··· The data
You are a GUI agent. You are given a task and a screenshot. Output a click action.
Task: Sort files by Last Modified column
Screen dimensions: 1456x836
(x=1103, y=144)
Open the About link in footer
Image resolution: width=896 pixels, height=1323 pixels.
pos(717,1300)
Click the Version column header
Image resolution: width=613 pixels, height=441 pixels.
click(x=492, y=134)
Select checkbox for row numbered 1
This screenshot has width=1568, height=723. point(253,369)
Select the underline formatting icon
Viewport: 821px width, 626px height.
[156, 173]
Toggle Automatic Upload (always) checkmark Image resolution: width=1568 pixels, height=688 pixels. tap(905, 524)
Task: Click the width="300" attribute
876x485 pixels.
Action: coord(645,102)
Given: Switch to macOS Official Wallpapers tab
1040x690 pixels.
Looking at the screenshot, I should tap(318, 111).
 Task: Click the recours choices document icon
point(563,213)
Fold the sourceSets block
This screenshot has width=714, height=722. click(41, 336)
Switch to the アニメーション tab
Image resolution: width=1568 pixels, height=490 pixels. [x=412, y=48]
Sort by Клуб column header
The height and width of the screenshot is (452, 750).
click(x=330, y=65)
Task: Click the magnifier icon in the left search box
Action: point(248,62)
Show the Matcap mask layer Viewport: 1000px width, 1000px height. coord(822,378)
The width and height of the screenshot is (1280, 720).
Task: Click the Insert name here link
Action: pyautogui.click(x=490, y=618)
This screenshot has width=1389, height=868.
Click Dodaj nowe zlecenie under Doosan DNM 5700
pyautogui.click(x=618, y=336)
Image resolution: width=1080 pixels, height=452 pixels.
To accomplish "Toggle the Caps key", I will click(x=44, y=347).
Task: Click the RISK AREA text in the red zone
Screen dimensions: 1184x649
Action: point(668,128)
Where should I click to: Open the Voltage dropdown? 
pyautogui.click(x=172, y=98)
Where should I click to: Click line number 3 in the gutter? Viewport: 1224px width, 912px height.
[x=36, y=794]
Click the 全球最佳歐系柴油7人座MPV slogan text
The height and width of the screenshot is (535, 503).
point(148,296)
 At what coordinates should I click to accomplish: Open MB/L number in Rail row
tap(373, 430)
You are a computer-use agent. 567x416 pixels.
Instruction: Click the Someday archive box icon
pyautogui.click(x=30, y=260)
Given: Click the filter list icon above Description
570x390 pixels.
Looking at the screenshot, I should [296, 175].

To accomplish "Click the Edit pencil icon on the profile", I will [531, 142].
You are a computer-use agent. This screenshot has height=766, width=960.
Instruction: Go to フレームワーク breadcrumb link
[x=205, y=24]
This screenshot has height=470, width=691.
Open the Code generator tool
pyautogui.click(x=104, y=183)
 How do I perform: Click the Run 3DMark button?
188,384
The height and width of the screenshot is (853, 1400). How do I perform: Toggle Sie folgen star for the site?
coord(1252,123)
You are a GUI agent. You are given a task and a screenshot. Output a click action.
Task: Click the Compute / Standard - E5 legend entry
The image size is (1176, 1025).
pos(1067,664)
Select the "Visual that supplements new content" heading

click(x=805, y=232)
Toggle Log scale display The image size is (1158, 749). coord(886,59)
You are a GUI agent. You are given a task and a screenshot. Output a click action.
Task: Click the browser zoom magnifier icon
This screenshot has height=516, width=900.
······
● **Action item**: Transcribe verbatim. Cover the lines from the first line of the entries above to the line containing "Click the Version column header", inclusive.

● **Result for this task**:
You are a GUI agent. You are given a task and a screenshot. Output a click action.
Task: Sort files by Last Modified column
Screen dimensions: 1456x836
(x=1103, y=144)
Open the About link in footer
Image resolution: width=896 pixels, height=1323 pixels.
pos(717,1300)
Click the Version column header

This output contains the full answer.